The Chinese have, predictably, discovered more ways with eggs than even the most ingenious French pâtissier. North to south, east to west, coast to hinterland and everywhere in between, eggs – whether chicken, duck, goose, quail or pigeon – transcend cultural and ethnic boundaries, to be enjoyed by the masses and the elite alike in all their forms.
Tea eggs are a particular cult favorite of the street food enthusiast and migrant construction worker. Whole eggs are boiled, then the shells cracked (but never removed) before being simmered in a heady, fragrant mixture of fermented tea leaves and five-spice powder, which leaves an intricate patina etched into the flesh once peeled. A common breakfast staple, tea eggs or cha dan are mildly salty, piquant and dangerously addictive.
Chinese-style steamed eggs are familiar to anyone raising infants in the country. Similar in texture to a Catalan flan, if a little less firm, these wobbly, silken goodies are commonly one of a baby’s first meals. Adults, particularly older people, also regularly whip up a batch for breakfast, topping them with soy sauce or sesame oil and pairing them with steamed bread or onion pancakes.
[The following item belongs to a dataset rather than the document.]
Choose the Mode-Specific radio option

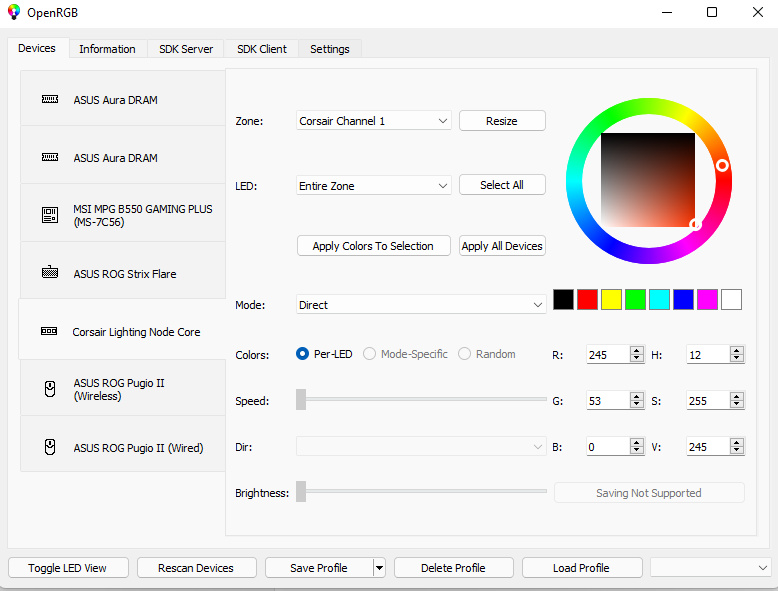pos(370,354)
“Flooded” eggs, more of an acquired taste, are also popular with the older generation – many of whom grew up in households that had to stretch what little food was available as far as it would go. Stirred into a measure of boiling water, these eggs are served as-is, occasionally with soy sauce. It’s hard to describe the flavor as anything but eggy, and the mouthfeel as wet, but these critters, also served at breakfast, are an important reminder that, not so long ago, hunger was everyone’s default sensation.
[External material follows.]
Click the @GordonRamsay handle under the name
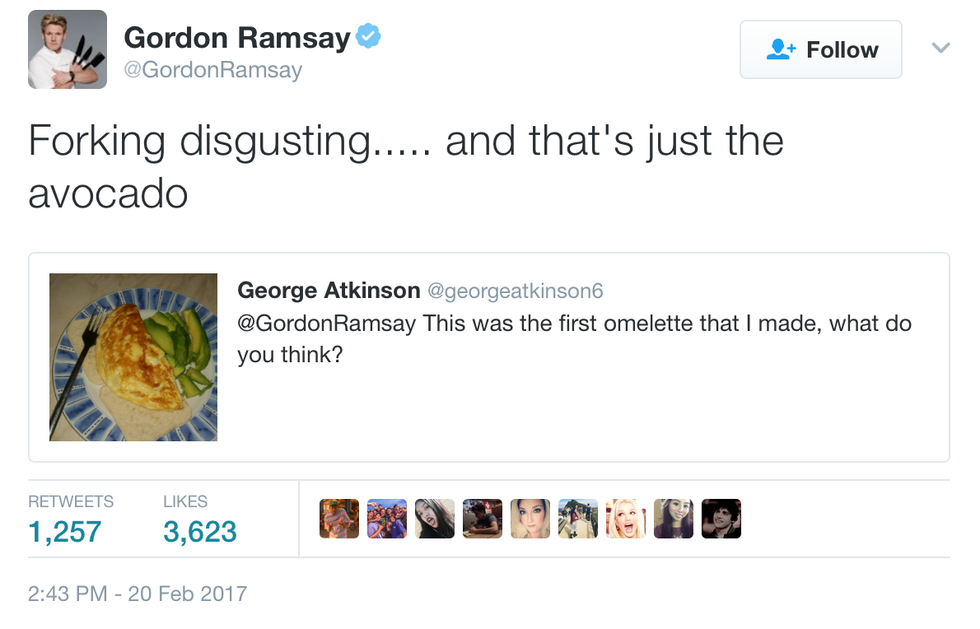Viewport: 980px width, 629px height. click(x=212, y=71)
Top of the list of “hard-to-love” egg dishes, however, are the legendary “century eggs” or pidan, also known as “thousand-year eggs” and, to their many detractors “utterly disgusting.” A step up from salted eggs – which are admittedly tongue-coatingly salty but at least edible to the uninitiated – century eggs are a true test for the senses.
Preparing these green-and-black jewels involves burying fresh eggs in a mixture of clay, ash, salt, quicklime and rice husks for weeks to months. The result is an aspic-like, jade-green albumen and an oleaginous grey-green yolk which hums with the scent of ammonia and sulfur.
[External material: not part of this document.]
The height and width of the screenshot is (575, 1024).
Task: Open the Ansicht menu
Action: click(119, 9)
As with all China’s stinkiest delicacies, century eggs are divisive, but also ubiquitous – sliced into appetizers, stirred into rice porridge and even just dished up whole. The flavor is complex and extremely pungent, with its closest equivalent, to my mind, being Marmite – an equally controversial British yeast extract spread.
I pride myself on my tolerance for weird and wonderful food, but I freely admit that century eggs have defeated me. Even on a trip to Hong Kong, when a local friend took me to the restaurant he claimed creates converts out of even the most skeptical pidan haters, I took a bite of the creamy yolk and attempted to savor it. Umami, check. Notes of blue cheese and preserved tofu. Check. The tang of a public urinal. I’m out.